Foi somente no dia 29 de abril, após comparecimento à delegacia, que as lideranças souberam a razão do envio da intimação: estavam sendo acusados da destruição de uma ponte que dava acesso à uma fazenda, instalada dentro do território quilombola, e de ameaçarem o dono da propriedade e seu encarregado. A testemunha do caso é o encarregado do proprietário do sítio. Em carta pública veiculada no dia 13 de maio, membros do quilombo denunciam que a ameaça constante ao território onde vivem é consequência da falta de titulação territorial, regulamentação cedida pelo Instituto Nacional de Colonização e Reforma Agrária, o Incra. 

Uma das intimações encaminhadas a Anacleta no dia 12 de maio. Fonte: Anacleta Pires da Silva.

“Corremos risco de ataque, de morte. Desde 2005 o Incra fez manobras e mentiras, acham que nós somos pessoas sem conhecimento, porque não respeitam o conhecimento natural.
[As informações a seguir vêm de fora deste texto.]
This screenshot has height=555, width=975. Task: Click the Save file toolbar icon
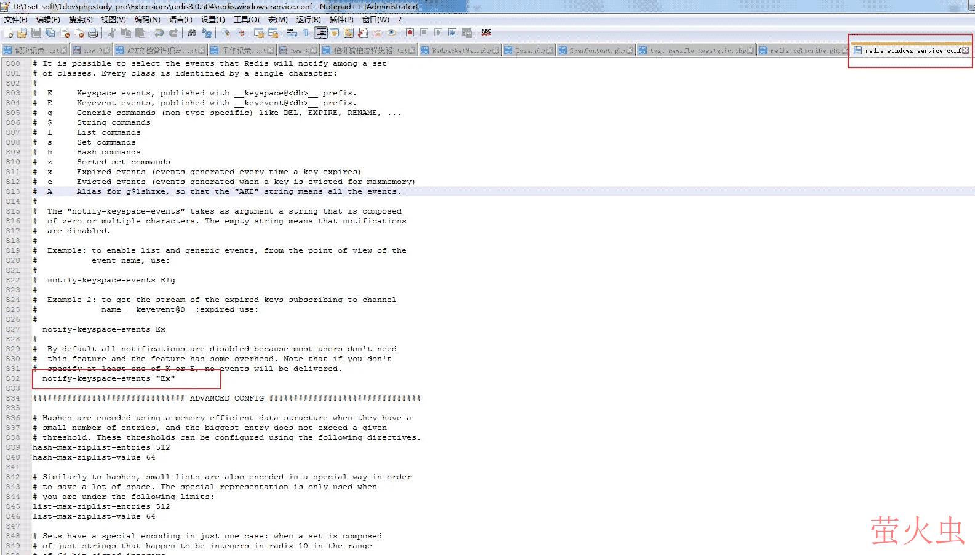36,33
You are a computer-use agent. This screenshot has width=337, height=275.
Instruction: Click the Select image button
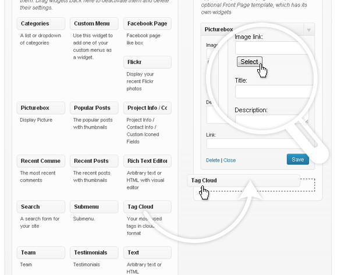coord(249,62)
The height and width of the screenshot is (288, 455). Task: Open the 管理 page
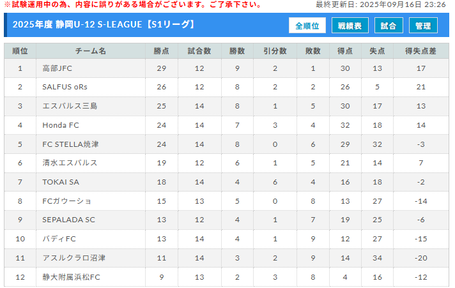(x=423, y=26)
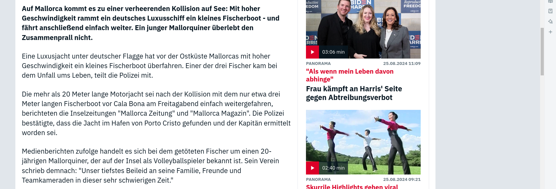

Pra eles, nesse conhecimento formal e de diplomacia, só eles são os sábios. Se um servidor do Incra vir até aqui mostrar o nosso território, eles não sabem por onde passa. Mas nós sabemos. A nossa educação é por relações, não por bancos de dados”, conta Anacleta. A quilombola também menciona a invasão territorial feita pelo assentamento Entroncamento, composto por lotes de terras espalhados pela zona rural de Itapecuru-Mirim. Segundo Anacleta, os lotes acumulam lixo sem procedência da população do quilombo, e são ocupados irregularmente por invasores. 
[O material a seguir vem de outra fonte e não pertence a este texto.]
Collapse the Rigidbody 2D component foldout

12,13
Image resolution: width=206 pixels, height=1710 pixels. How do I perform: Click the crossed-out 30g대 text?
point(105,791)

Os quilombolas fizeram uma denúncia em 2015 pela regularização fundiária com o Incra, para a devida desapropriação de lotes irregulares, incluindo a fazenda cujo proprietário acusa as lideranças de Santa Rosa. O descaso com o tema afeta a saúde mental e física dos quilombolas, e as exigências das intimações não consideram os desafios de vida da comunidade, expõe Anacleta. “Não temos dinheiro pra comprar um café para tomar, vamos ter dinheiro para ir até lá? Se há um carro para vir notificar a gente, deveria ter condições para a gente ir responder lá. Mas entendemos que essa é uma forma de nos intimidar e criminalizar. As nossas denúncias de desmatamento e tantas outras coisas nunca são acatadas”, conta a liderança.

Luta constante 

Não é o primeiro caso de acusações sendo direcionadas às lideranças do quilombo de Santa Rosa dos Pretos. Em 2014, a mineradora Vale entrou com um processo contra Anacleta, Elias e outras personalidades de luta do território, baseando-se em um boletim de ocorrência solicitado por um funcionário da empresa. O boletim declarava que as lideranças estavam bloqueando trilhos da Estrada de Ferro Carajás, mas a prova apresentada era uma imagem em preto e branco, com baixa nitidez e sem nenhum rosto à vista.  

“Entender o que tá acontecendo é entender o grande empreendimento dentro dos territórios a partir dos interesses da ganância. A Vale passou pelo nosso território, cortou meio a meio. O que traz essas mazelas para dentro dos territórios são os caminhos dos grandes empreendimentos”, explica Anacleta. A Estrada de Ferro Carajás é um dos principais meios de transporte de minérios para exportação e cargas de grãos por grandes empresas no Maranhão. 

Apesar das ameaças, a luta pelo território continua, em uma eterna manhã do 14 de maio. “Temos respeito pela nossa ancestralidade, de toda a maldade que causaram a nós, povo preto, nos sequestrando da nossa mãe África. Temos mais de 300 anos nesse espaço sagrado e temos gratidão aos povos originários. Nós, do território de Santa Rosa dos Pretos, temos a história viva e reafirmada, e sabemos de onde viemos”, conclui a quilombola.